On May 10, New York administrative law judge Clive Morris imposed a civil fine of $2,400 upon New York city resident Nigel Warren for renting out his East Village apartment on Airbnb, an online room-sharing service based in San Francisco. Holding that Warren violated New York hotel law which prohibits residents from renting out rooms for a time period of less than 29 days, Morris has effectively banned Airbnb from operating within New York City limits.
The decision is terrific news for the New York City hotel industry, which will no longer have to face high-quality competition from individuals renting out gorgeous rooms at attractively low prices in desirable neighborhoods. But it benefits nobody else – not apartment owners forced to forego valuable income from potential renters, not middle-to-low-income tourists looking for an affordable place to stay the night in an already-expensive city, and not the overall city economy, which has now been saddled with hundreds of thousands of square feet in unusable room space. It’s a lose-lose-lose.
New York’s hotel law, as John Stossel points out at Reason, looks suspiciously like cartel-driven monopoly protectionism. It’s part of a recurring public policy pattern: entrenched commercial interests use the power of the state to shut out up-and-coming competitors, stifling innovation and progress while simultaneously preserving market share. That can be done by raising market entry barriers to prohibitive heights – say, by manipulating archaic taxi regulations against companies like Uber – or by simply pushing laws that protect your economic niche against competitive intrusion, as automobile dealers did to prevent Tesla and BMW from bypassing costly middlemen and selling directly to consumers. And the Senate recently appeased big-box retailers like Walmart and Target by passing a national Internet sales tax, which would require small businesses who sell goods online to collect sales tax (a regressive duty that hurts low-income citizens the most) in every jurisdiction to which they ship. Consumers and energetic new businesses lose; inefficient old money wins. (In other news, the Pony Express has sued Gmail for offering superior mail delivery service, New York has barred the electric lightbulb due to a complaint from the Candlemakers' Association, ExxonMobil has petitioned the federal government to prohibit production of Elon Musk's new hydrogen-fuel-cell-powered sports car, and United Airlines is filing suit against the inventor of the personal jetpack for violating airspace regulations.)
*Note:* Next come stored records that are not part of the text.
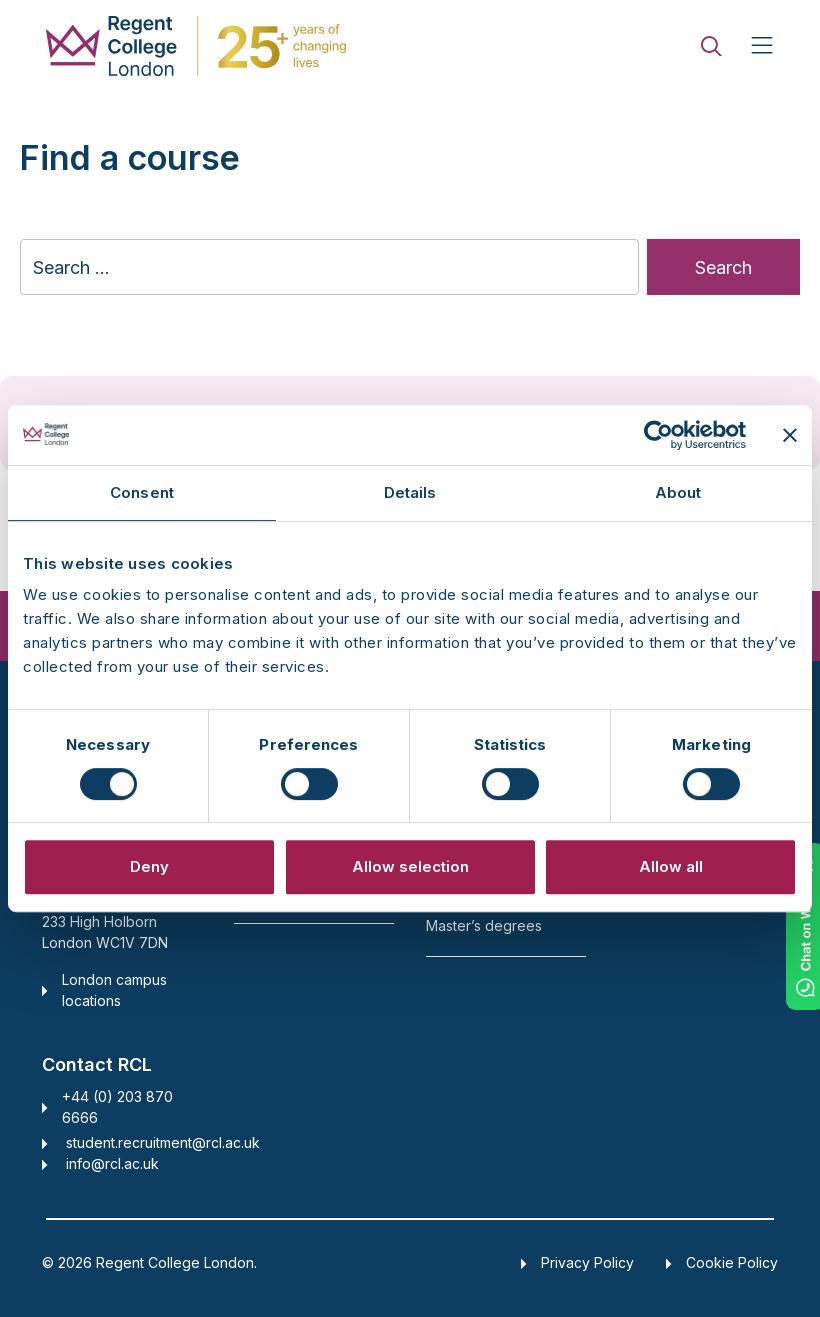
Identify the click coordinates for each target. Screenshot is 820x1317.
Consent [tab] (142, 492)
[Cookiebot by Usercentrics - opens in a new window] (658, 435)
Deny (149, 866)
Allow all (671, 866)
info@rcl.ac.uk (112, 1163)
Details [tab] (410, 492)
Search (723, 267)
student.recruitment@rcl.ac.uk (163, 1142)
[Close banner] (790, 435)
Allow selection (410, 866)
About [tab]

Most broadly, however, the law’s reluctance to keep pace with the sharing economy reflects a systemic lag in government reaction time to the realities of changing technology. Last October, Minnesota announced that California-based startup Coursera would be prevented from offering free online education within state boundaries (a decision that Minnesota thankfully reversed after an outburst of public criticism.) As the sharing and online economy booms, regulators are going to have to adapt quickly and flexibly to new ways of meeting consumer demand. Whether that goal can be achieved through self-regulation – via internal Yelp-style rating systems and review, for instance – or by revamping rigid commercial laws to account for a constantly shifting economic landscape, it’s time for the state to catch up to the preferences of the people it governs, not the demands of special interests preserving their economic privilege at our expense.
As citzens, consumers, and taxpayers, we should settle for nothing less.